Remove RandomVariable dtype input

98d73d78 · Ricardo Vieira · Ricardo Vieira · df32683c · 98d73d78 · 98d73d78
--- a/pytensor/link/jax/dispatch/random.py
+++ b/pytensor/link/jax/dispatch/random.py
@@ -114,7 +114,7 @@ def jax_funcify_RandomVariable(op: ptr.RandomVariable, node, **kwargs):
    if None in static_size:
        assert_size_argument_jax_compatible(node)
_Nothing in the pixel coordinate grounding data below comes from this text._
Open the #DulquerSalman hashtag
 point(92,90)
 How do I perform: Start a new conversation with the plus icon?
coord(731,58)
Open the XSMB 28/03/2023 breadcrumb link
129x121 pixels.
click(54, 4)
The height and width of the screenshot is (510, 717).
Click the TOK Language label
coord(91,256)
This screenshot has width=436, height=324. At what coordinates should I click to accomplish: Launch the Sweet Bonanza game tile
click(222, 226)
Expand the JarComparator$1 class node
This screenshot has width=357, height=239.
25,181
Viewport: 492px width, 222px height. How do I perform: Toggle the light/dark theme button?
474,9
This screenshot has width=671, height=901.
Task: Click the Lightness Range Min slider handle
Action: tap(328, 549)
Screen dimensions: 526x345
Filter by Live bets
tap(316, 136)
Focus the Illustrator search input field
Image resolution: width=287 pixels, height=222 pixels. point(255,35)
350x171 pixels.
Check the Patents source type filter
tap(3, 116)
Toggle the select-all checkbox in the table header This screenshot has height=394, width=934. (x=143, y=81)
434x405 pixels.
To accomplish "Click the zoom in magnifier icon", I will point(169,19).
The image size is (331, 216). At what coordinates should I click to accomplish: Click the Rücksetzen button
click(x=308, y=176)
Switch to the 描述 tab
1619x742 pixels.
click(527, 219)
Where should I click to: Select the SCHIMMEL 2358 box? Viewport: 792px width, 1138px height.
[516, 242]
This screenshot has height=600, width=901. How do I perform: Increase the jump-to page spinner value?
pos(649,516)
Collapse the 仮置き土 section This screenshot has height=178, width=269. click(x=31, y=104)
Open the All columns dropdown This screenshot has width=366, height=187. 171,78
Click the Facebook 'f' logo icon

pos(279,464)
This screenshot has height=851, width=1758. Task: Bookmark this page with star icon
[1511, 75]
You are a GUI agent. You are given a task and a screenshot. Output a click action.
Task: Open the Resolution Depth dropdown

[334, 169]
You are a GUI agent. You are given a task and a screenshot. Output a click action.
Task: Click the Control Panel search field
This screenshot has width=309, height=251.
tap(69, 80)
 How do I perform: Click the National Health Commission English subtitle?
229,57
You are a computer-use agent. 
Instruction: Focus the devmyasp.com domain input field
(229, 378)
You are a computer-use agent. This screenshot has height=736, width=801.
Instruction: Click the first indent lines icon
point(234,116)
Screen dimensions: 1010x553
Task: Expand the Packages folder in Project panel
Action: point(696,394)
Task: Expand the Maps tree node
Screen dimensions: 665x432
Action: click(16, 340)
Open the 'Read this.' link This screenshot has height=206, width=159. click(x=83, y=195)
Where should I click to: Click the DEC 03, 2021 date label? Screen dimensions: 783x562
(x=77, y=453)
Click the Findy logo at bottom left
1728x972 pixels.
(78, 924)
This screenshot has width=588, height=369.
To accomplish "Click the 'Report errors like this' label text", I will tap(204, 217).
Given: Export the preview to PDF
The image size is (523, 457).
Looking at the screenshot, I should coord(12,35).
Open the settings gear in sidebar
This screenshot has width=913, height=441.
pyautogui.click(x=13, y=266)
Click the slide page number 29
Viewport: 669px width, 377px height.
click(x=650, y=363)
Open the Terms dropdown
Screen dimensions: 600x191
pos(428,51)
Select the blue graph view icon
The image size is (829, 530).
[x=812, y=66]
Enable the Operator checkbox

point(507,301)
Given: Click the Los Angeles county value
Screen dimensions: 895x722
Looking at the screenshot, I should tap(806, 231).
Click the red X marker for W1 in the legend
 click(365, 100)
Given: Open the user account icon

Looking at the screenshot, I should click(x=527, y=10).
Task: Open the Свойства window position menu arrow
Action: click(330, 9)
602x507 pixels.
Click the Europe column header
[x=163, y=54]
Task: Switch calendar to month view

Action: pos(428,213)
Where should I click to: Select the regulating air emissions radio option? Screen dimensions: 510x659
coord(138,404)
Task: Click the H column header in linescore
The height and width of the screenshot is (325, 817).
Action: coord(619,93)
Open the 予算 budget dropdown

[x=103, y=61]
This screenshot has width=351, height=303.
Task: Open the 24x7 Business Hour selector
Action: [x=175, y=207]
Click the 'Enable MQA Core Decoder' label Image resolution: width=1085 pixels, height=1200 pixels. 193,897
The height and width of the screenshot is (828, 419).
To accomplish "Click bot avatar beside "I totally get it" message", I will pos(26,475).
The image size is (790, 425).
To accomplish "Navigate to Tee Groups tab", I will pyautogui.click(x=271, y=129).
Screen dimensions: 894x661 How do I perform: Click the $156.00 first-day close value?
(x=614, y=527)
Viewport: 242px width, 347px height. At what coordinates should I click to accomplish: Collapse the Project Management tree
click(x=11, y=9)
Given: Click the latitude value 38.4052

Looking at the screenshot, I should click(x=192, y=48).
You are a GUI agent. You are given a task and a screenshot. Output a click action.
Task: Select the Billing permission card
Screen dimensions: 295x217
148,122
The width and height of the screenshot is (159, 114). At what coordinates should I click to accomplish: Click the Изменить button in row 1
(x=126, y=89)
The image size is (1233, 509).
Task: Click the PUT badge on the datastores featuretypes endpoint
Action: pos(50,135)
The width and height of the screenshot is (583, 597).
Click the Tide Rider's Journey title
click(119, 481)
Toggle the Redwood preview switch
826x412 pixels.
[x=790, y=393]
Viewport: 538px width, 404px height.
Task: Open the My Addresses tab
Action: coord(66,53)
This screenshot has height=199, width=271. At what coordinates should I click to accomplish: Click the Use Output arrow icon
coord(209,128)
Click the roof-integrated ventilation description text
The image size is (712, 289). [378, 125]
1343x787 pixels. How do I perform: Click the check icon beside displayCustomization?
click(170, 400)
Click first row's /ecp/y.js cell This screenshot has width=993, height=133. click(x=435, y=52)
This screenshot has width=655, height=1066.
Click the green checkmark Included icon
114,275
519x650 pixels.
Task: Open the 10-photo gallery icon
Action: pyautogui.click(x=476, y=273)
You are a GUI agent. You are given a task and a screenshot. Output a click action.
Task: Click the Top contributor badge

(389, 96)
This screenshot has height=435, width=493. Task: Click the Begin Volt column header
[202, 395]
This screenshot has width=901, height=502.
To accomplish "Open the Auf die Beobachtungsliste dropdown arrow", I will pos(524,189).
-        def sample_fn(rng, size, dtype, *parameters):
+        def sample_fn(rng, size, *parameters):
            # PyTensor uses empty size to represent size = None
            if jax.numpy.asarray(size).shape == (0,):
                size = None
@@ -122,7 +122,7 @@ def jax_funcify_RandomVariable(op: ptr.RandomVariable, node, **kwargs):

    else:

-        def sample_fn(rng, size, dtype, *parameters):
+        def sample_fn(rng, size, *parameters):
            return jax_sample_fn(op, node=node)(
                rng, static_size, out_dtype, *parameters
            )

--- a/pytensor/link/numba/dispatch/random.py
+++ b/pytensor/link/numba/dispatch/random.py
@@ -123,7 +123,6 @@ def make_numba_random_fn(node, np_random_func):
            "size_dims",
            "rng",
            "size",
-            "dtype",
        ],
        suffix_sep="_",
    )
@@ -146,7 +145,7 @@ def {bcast_fn_name}({bcast_fn_input_names}):
    )

    random_fn_input_names = ", ".join(
-        ["rng", "size", "dtype"] + [unique_names(i) for i in dist_params]
+        ["rng", "size"] + [unique_names(i) for i in dist_params]
    )

    # Now, create a Numba JITable function that implements the `size` parameter
@@ -243,7 +242,7 @@ def create_numba_random_fn(
    np_global_env["numba_vectorize"] = numba_basic.numba_vectorize

    unique_names = unique_name_generator(
-        [np_random_fn_name, *np_global_env.keys(), "rng", "size", "dtype"],
+        [np_random_fn_name, *np_global_env.keys(), "rng", "size"],
        suffix_sep="_",
    )

@@ -310,7 +309,7 @@ def numba_funcify_CategoricalRV(op: ptr.CategoricalRV, node, **kwargs):
    p_ndim = node.inputs[-1].ndim

    @numba_basic.numba_njit
-    def categorical_rv(rng, size, dtype, p):
+    def categorical_rv(rng, size, p):
        if not size_len:
            size_tpl = p.shape[:-1]
        else:
@@ -342,7 +341,7 @@ def numba_funcify_DirichletRV(op, node, **kwargs):
    if alphas_ndim > 1:

        @numba_basic.numba_njit
-        def dirichlet_rv(rng, size, dtype, alphas):
+        def dirichlet_rv(rng, size, alphas):
            if size_len > 0:
                size_tpl = numba_ndarray.to_fixed_tuple(size, size_len)
                if (
@@ -365,7 +364,7 @@ def numba_funcify_DirichletRV(op, node, **kwargs):
    else:

        @numba_basic.numba_njit
-        def dirichlet_rv(rng, size, dtype, alphas):
+        def dirichlet_rv(rng, size, alphas):
            size = numba_ndarray.to_fixed_tuple(size, size_len)
            return (rng, np.random.dirichlet(alphas, size))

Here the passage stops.